Actually I just thought that projectors were too expensive, didn't know you could get them for $1k. The Infocus X-1 is really interesting.
How does it connect to the DVD? Some sort of componet to VGA converter box?
To use it for TV I assume you need a tuner?
Can I suggest a Panasonic PT-47WX453??? It is a 47" 16:9 High Definition Ready RPTV. Has DVI as well as component video inputs. And it should be about 18" deep (not real thin, but not terribly bulky either.......... considering the screen size).
Price: $1,400.00 plus shipping at your local Best Buy (be sure to inquire about extended warranties and return (and exchange) privliges just in case things don't go as smoothly as planned).
After your new set arrives, get it calibrated for about $250.00 (could be less than that........ I'm just "guestimating"), and then invest in the newly "Joe Kane" produced "Digital Video Essentials" for about $25.00 and you should be set.
Good Luck shopping for your new set..........
FWIW, Consumer Reports March 2004 issue (my dad received it in the mail today) has all the different types of TVs (plasma, lcd, rear projection, crt; HD and std.), and their pro and cons, also rated some model numbers in their respected catagories.
Can't hurt to look.
Good luck also.
The Infocus X1 along with a few other models are great projectors for people with limited needs..like me. While these bang for buck units don't display the number of lines that the higher priced models do, they still look outstanding with DVD's and can do a nice job with Hi-Def TV as well.
Like you, I am not big on watching TV. My wife watches a little..but not a lot. We both enjoy watching a good movie though so the X1 has more than filled the bill for us.
I don't want to steer you towards the X1 because there are other projectors that may better fit YOUR needs. I will answer any questions you might have about the X1 if I can though.
To answer your above questions:
1. It can connect to your DVD player in several ways, Component-S Video (this uses standard component cable at the Dvd player and $25 S-Video adaptor cable at the projector input). This is for interlaced video..the X1 has a great line doubler built-in.
2. For progressive scan video display, (component video cable with a computer type DB-15 connector on the projector end), my 45' cable cost around $60 but shorter cable is much cheaper. You do not need any type of converter box. You can also hook your computer to the X1 and use your computer as your DVD player if you wanted (needed) to. The X1 also has an DB-15 output in case you wanted to connect to your computer screen as a second display.

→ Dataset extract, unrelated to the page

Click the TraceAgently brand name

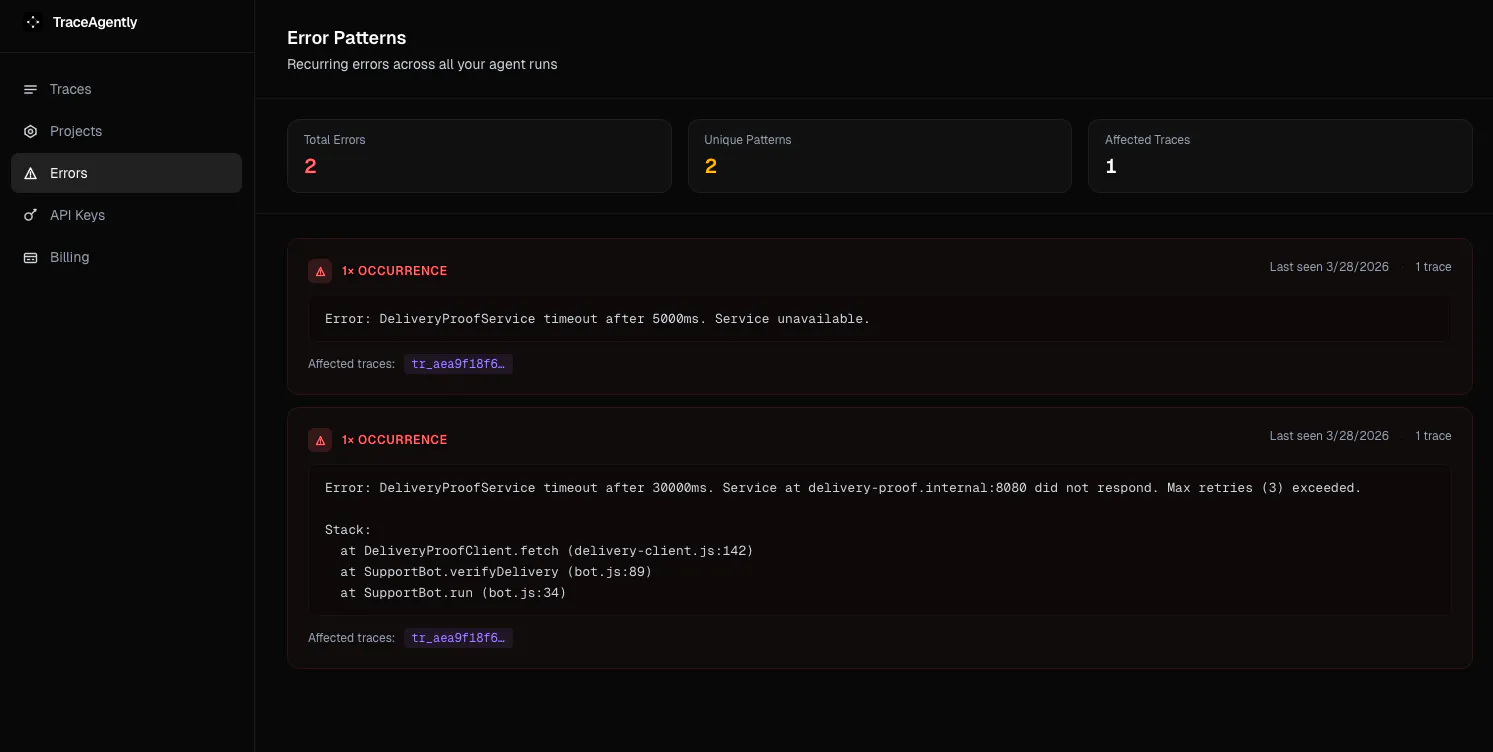pyautogui.click(x=95, y=22)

To use a TV with the X1 you would need a tuner, I have a Comcast HD-tuner. You could use even the built in tuner in a VCR.

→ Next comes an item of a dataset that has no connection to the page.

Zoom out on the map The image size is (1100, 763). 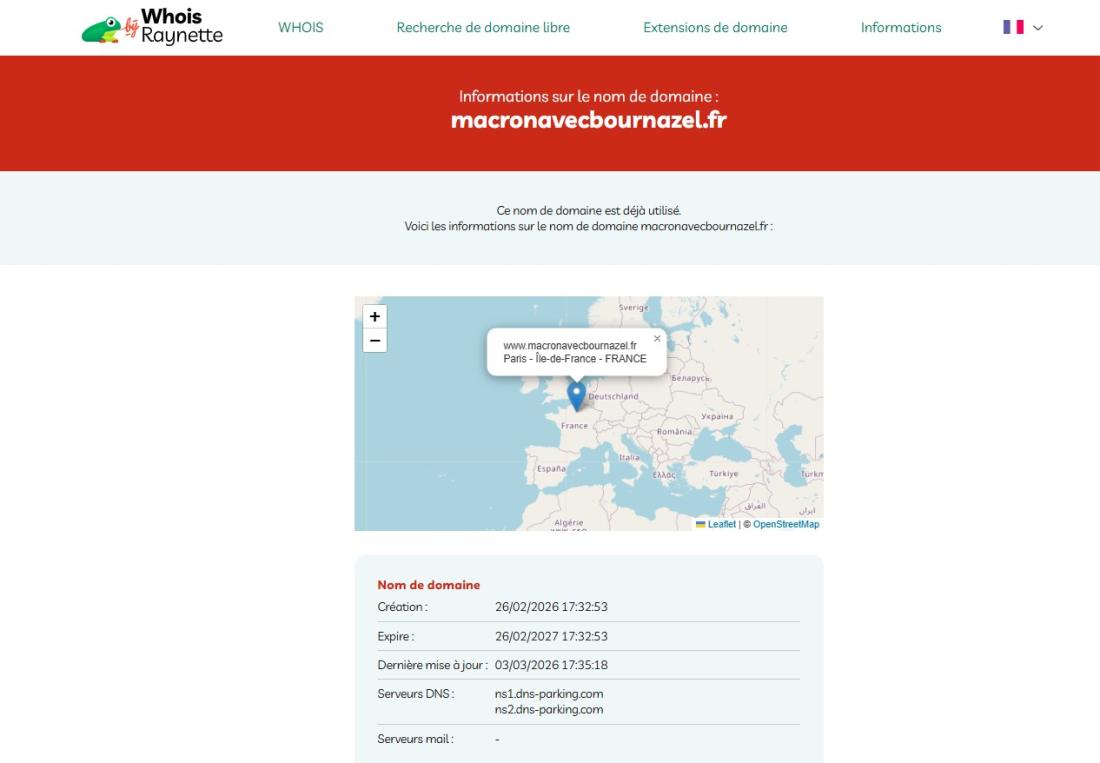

Best Buy and Circut City sell the Infocus X1, you could take one home for a try. You would need to first buy the correct cable for your needs..mine did not come with cables that I spoke of above. (comes with the cheap little yellow cable). Not the best picture quality to test with.
You will not need to hook-up sound or use a screen to test the unit, any white (or light color) wall will work and give a fantastic picture. You will need a somewhat dark room and bright sunlite will wash out the picture. You could set your computer to 800X600 and test picture quality with it's DB-15 cable, you will need to set both for a 16.9 picture display or your picture will be 4.3 I would guess.
Hope this helps a little,
Thanks for the info Dave.
Go peruse www.hometheaterspot.com. The regulars there are as hardcore about video as most of us are about audio & music.